Sunday, October 12, 2014

REAL TALK from KB: Childhood Scars By: KB © 7.28.14

This essay was written a few days after my birthday. My birthday month brings up a lot of things for me because my cancer anniversary is in the same month, so I often get all maudlin, thinking about my age and my own mortality...it's actually not a bad thing because I am able to get self-reflective and I make changes accordingly.


REAL TALK from KB: So, I've been thinking, yes, I do use my dome for something other than a hat rack from time to time….
Being a kid from the Lower East-side of B-lo (Buffalo) comes with its own set of blessings and problems. I’ll save the discussion of the blessings for another day. I’m going to discuss the problems….
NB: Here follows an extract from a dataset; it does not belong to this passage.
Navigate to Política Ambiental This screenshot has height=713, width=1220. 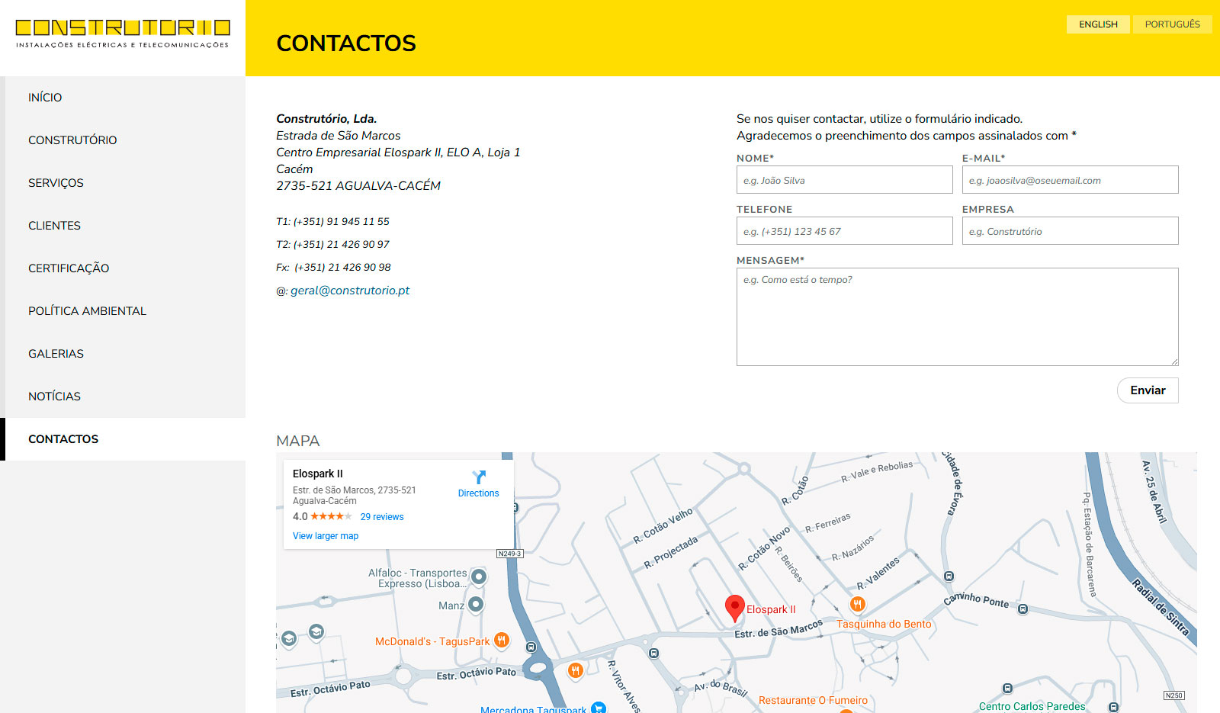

Growing up poor, the streets teach you that all you have to command and demand respect because that’s all you have. Then add the crap-tacular message of seeing domestic violence on a regular basis and you have a very good recipe for a disastrous life.

I was an aggressive child. I wasn't a bully…I didn't go out and seek fights; I fought because I had a warped sense of getting respect. I had a very black and white sense of right and wrong. I fought because I was taught, nature and nurture, that’s how you get people to respond.
Flash forward to adulthood….I have not put mitts on anyone in a long while but I still have to mentally check myself because my first response is to go bats**t. I still have to check my words and remind myself that someone is on the receiving end.

I have no right, nor do I want to leave anyone with any type of emotional baggage or scars because I cannot control myself. I've spent too many years managing and healing from the PTSD of my youth.

1 Corinthians 9:27 New American Standard Bible  but I discipline my body and make it my slave, so that, after I have preached to others, I myself will not be disqualified.